Ricordo benissimo il giorno in cui ho fatto il tempo per gli italiani: appena sono uscita dall’acqua eri là ad aspettarmi, l’emozione era tantissima, dopo qualche mese sarei andata a Riccione a fare gli Italiani, io? E’ stata un’esperienza fantastica che abbiamo vissuto insieme. Io ero emozionata, ma tu lo eri ancora più di me. Quando siamo arrivati, io sono entrata in acqua e mi sono accorta che ti hanno accerchiato un sacco di allenatori: erano felicissimi di vederti, di rivedere un campione, un amico, lì ho capito quanto sono stata fortunata ad averti conosciuto e ad averti avuto come allenatore. Poi, dopo aver finito il riscaldamento, sono uscita e tu mi hai abbracciata e mi hai detto “Mi raccomando, realizza il tuo sogno!”. Il giorno dopo è stato così.

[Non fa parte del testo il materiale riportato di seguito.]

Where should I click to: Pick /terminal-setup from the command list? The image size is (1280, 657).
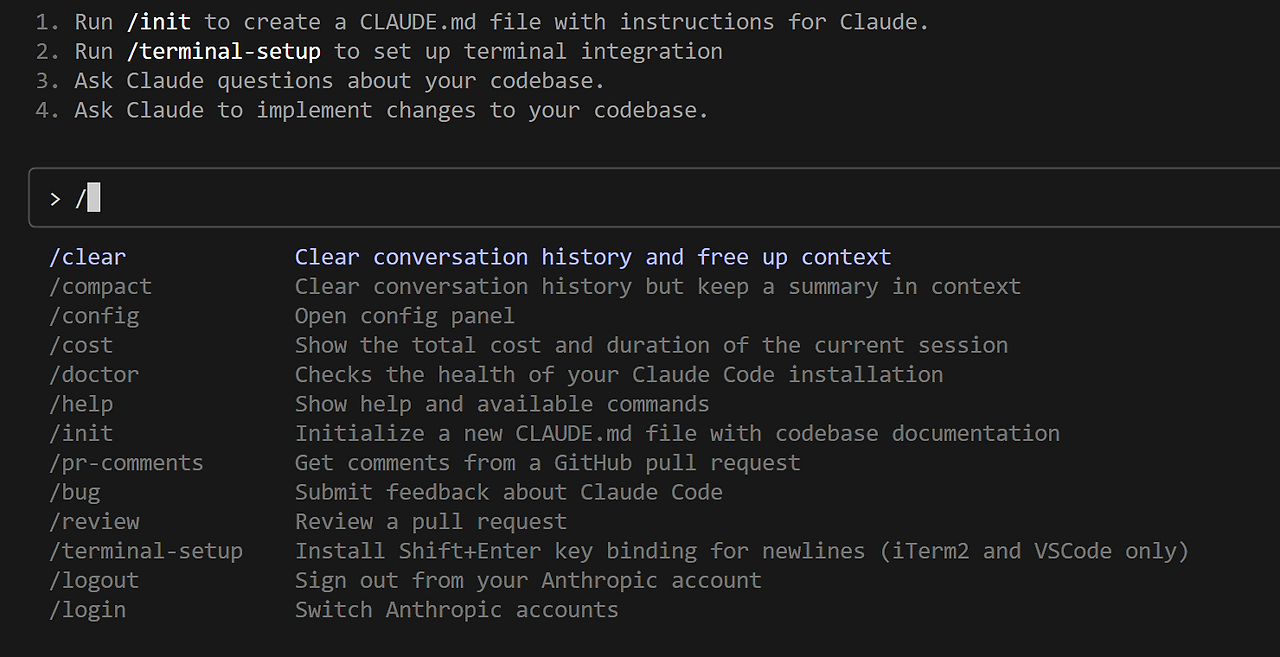coord(146,550)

Quando ci siamo conosciuti ero una bambina, avevo solo 8 anni. Ora sono cresciuta ma per te rimarrò sempre una bambina. Mi mancherà tutto di te, però so che sarai sempre con me o meglio con noi, ti rivedrò in ciascuno di noi, nei sorrisi, negli sforzi, nella voglia di andare avanti, in tutto, perché in questi anni sei riuscito a lasciare qualcosa in tutti noi e per questo ti ammiro moltissimo, oltre ad essere un grande allenatore eri un grande uomo. Ancora non riesco a realizzare che non ti vedrò più, in quest’ultimo mese ogni volta che entravo in piscina speravo di trovarti seduto sulla tua sedia ad aspettarci con il tuo quadernino pronto a scrivere un allenamento massacrante da farci fare, ma purtroppo dal 27 aprile non ti ho più visto. Quando Ciccio venerdì ci ha detto di uscire, pensavo, o meglio speravo, in una bella notizia, ma quando ho sentito pronunciare quelle parole non ho più capito niente, la mia mente si è scollegata, non riuscivo più a ragionare, da quel momento un vuoto totale, un vuoto incolmabile. Ti voglio bene Massimo, non ti dimenticherò mai!